* _PROVIDED TEXT_

[Begin]

= Baron Seaford =

Barony in the Peerage of the United Kingdom

Coat of arms
Quarterly 1 & 4, Gules a chevron between in chief two bezants and in base a portcullis chained or (Booth); 2 & 3 Argent a cross gules between two penguins proper in the first and fourth quarters and two martlets azure in the second and third quarters.

Baron Seaford, of Seaford in the County of Sussex, is a title in the Peerage of the United Kingdom. It was created on 1 July 1826 for Charles Ellis, a Jamaican sugar planter and slave-owner who had earlier represented Heytesbury, Seaford and East Grinstead in the House of Commons. In 1798 he married the Hon. Elizabeth Catherine Caroline Hervey, daughter of John Hervey, Lord Hervey, eldest son of Frederick Augustus Hervey, 4th Earl of Bristol and 5th Baron Howard de Walden. In 1803 Lord Seaford's four-year-old son Charles Ellis inherited the barony of Howard de Walden from his great-grandfather and became the sixth Baron Howard de Walden (this title was created by writ in 1597; see the Baron Howard de Walden for earlier history of this peerage). In 1845 he also succeeded his father as second Baron Seaford.

[End]

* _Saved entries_
[Begin]

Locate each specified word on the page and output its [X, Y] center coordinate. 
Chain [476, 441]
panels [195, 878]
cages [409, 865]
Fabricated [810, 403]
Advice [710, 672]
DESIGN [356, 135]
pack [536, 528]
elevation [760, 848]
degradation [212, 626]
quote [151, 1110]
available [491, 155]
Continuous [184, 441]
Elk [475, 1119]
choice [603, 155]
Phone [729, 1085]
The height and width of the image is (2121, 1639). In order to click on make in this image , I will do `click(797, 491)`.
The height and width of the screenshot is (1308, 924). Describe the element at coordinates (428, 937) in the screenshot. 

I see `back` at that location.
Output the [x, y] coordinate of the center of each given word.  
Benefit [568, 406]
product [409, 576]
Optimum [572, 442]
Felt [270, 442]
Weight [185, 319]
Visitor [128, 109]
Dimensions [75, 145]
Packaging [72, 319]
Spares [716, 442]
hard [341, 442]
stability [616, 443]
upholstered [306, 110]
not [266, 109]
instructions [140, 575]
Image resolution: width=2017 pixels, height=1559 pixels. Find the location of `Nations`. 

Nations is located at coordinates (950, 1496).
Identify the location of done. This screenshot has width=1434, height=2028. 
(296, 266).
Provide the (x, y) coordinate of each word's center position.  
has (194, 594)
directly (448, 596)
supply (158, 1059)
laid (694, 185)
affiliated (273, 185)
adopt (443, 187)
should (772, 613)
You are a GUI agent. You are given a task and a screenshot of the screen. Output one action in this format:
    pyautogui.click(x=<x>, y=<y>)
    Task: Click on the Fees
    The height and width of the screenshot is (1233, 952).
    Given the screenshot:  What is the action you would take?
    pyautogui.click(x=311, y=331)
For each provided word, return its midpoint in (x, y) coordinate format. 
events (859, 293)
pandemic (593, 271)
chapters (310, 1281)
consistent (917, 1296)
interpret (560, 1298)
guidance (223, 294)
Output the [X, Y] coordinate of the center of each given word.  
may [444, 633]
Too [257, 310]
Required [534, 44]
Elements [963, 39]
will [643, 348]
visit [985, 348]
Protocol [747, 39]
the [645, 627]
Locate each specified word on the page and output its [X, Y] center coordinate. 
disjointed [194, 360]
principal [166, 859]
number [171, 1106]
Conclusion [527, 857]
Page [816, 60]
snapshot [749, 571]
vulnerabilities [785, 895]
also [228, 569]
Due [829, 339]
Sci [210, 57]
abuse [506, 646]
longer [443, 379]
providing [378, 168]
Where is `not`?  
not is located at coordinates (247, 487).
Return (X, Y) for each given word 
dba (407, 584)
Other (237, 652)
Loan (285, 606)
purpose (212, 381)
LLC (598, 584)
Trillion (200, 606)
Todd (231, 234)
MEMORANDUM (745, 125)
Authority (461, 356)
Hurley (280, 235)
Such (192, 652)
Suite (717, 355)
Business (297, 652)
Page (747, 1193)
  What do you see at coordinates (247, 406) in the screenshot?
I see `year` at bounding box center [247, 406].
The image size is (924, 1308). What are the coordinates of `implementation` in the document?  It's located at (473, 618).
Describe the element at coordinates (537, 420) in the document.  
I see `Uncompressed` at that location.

[End]

* _TASKS TO CARRY OUT_
a. Can you turn the paragraph of the Baron Seaford text that begins "Baron Seaford, of Seaford in the County of Sussex" into a short bulleted list that keeps its main facts?
b. Could you carry the Baron Seaford text on from its last sentence?
None of the rows here matter for what is asked.

* _SOLVED PROBLEMS_
a.
- Baron Seaford, of Seaford in the County of Sussex, is a title in the Peerage of the United Kingdom.
- It was created on 1 July 1826 for Charles Ellis, a Jamaican sugar planter and slave-owner who had earlier sat in the House of Commons for Heytesbury, Seaford and East Grinstead.
- In 1798 he married the Hon. Elizabeth Catherine Caroline Hervey, daughter of John Hervey, Lord Hervey. Lord Hervey was the eldest son of Frederick Augustus Hervey, 4th Earl of Bristol and 5th Baron Howard de Walden.
- In 1803 their four-year-old son Charles Ellis inherited the barony of Howard de Walden from his great-grandfather and became the sixth Baron Howard de Walden. That title was created by writ in 1597.
- In 1845 the son also succeeded his father as second Baron Seaford.

b.
Charles married in 1828 Lady Lucy Cavendish-Bentinck, daughter of William Bentinck, 4th Duke of Portland, and his wife Henrietta Scott. Through this marriage a substantial fortune came into the Ellis family, mainly based on property ownership in central London, and also their family Kilmarnock estate and Dean Castle, which was in use until 1975 and his since been run by East Ayrshire Council. His grandson, the eighth and fourth Baron, assumed in 1917 by Royal Licence his great-grandmother's surname of Scott in addition to that of Ellis. He was succeeded by his son, the ninth and fifth Baron respectively. On his death in 1999 the two baronies separated.

The barony of Howard de Walden fell into abeyance between the late Baron's four daughters, while the barony of Seaford, which could only be inherited through male lines, was passed on to his second cousin once removed, the sixth and (As of 2010) present holder of the title. He is the great-grandson of the Hon. William Charles Ellis, second son of the second Baron Seaford. Lord Seaford is also high in line of succession to the barony of Howard de Walden.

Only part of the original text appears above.